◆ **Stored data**

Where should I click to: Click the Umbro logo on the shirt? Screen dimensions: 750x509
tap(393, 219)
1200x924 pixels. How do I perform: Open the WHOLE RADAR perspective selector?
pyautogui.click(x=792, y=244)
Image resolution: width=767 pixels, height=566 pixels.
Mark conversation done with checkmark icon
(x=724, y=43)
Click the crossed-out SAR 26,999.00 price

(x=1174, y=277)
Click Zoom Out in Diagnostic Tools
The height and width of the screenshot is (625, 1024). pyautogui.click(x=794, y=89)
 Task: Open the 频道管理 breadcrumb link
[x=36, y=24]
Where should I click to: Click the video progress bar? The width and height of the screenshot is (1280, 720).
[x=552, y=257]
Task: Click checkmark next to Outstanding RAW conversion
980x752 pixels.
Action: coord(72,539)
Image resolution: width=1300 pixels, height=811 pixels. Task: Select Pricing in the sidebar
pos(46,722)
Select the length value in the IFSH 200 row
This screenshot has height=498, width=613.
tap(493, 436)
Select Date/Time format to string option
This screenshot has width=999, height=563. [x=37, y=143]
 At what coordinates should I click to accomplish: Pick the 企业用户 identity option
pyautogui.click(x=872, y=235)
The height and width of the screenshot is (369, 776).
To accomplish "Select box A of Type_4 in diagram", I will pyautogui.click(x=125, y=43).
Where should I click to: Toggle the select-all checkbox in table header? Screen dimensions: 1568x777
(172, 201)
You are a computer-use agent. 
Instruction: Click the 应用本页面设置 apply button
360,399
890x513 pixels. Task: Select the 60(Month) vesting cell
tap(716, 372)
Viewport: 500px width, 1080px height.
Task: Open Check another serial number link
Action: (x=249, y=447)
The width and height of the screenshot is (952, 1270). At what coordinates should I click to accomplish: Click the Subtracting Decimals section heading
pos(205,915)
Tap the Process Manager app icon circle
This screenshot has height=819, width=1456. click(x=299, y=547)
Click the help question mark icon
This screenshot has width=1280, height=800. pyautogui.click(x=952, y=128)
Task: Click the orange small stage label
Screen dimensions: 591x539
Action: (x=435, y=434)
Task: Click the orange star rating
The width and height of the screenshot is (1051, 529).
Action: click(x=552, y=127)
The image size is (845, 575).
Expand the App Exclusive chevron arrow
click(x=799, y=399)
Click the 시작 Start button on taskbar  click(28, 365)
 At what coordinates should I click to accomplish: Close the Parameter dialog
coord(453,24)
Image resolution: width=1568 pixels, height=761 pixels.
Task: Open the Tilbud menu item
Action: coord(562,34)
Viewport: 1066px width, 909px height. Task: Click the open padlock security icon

◆ **YOUR GOAL**
The required output is the full set of entries, reproduced verbatim.

◆ **SOLUTION FOR THIS PROBLEM**
Where should I click to: Click the Umbro logo on the shirt? Screen dimensions: 750x509
tap(393, 219)
1200x924 pixels. How do I perform: Open the WHOLE RADAR perspective selector?
pyautogui.click(x=792, y=244)
Image resolution: width=767 pixels, height=566 pixels.
Mark conversation done with checkmark icon
(x=724, y=43)
Click the crossed-out SAR 26,999.00 price

(x=1174, y=277)
Click Zoom Out in Diagnostic Tools
The height and width of the screenshot is (625, 1024). pyautogui.click(x=794, y=89)
 Task: Open the 频道管理 breadcrumb link
[x=36, y=24]
Where should I click to: Click the video progress bar? The width and height of the screenshot is (1280, 720).
[x=552, y=257]
Task: Click checkmark next to Outstanding RAW conversion
980x752 pixels.
Action: coord(72,539)
Image resolution: width=1300 pixels, height=811 pixels. Task: Select Pricing in the sidebar
pos(46,722)
Select the length value in the IFSH 200 row
This screenshot has height=498, width=613.
tap(493, 436)
Select Date/Time format to string option
This screenshot has width=999, height=563. [x=37, y=143]
 At what coordinates should I click to accomplish: Pick the 企业用户 identity option
pyautogui.click(x=872, y=235)
The height and width of the screenshot is (369, 776).
To accomplish "Select box A of Type_4 in diagram", I will pyautogui.click(x=125, y=43).
Where should I click to: Toggle the select-all checkbox in table header? Screen dimensions: 1568x777
(172, 201)
You are a computer-use agent. 
Instruction: Click the 应用本页面设置 apply button
360,399
890x513 pixels. Task: Select the 60(Month) vesting cell
tap(716, 372)
Viewport: 500px width, 1080px height.
Task: Open Check another serial number link
Action: (x=249, y=447)
The width and height of the screenshot is (952, 1270). At what coordinates should I click to accomplish: Click the Subtracting Decimals section heading
pos(205,915)
Tap the Process Manager app icon circle
This screenshot has height=819, width=1456. click(x=299, y=547)
Click the help question mark icon
This screenshot has width=1280, height=800. pyautogui.click(x=952, y=128)
Task: Click the orange small stage label
Screen dimensions: 591x539
Action: (x=435, y=434)
Task: Click the orange star rating
The width and height of the screenshot is (1051, 529).
Action: click(x=552, y=127)
The image size is (845, 575).
Expand the App Exclusive chevron arrow
click(x=799, y=399)
Click the 시작 Start button on taskbar  click(28, 365)
 At what coordinates should I click to accomplish: Close the Parameter dialog
coord(453,24)
Image resolution: width=1568 pixels, height=761 pixels.
Task: Open the Tilbud menu item
Action: coord(562,34)
Viewport: 1066px width, 909px height. Task: Click the open padlock security icon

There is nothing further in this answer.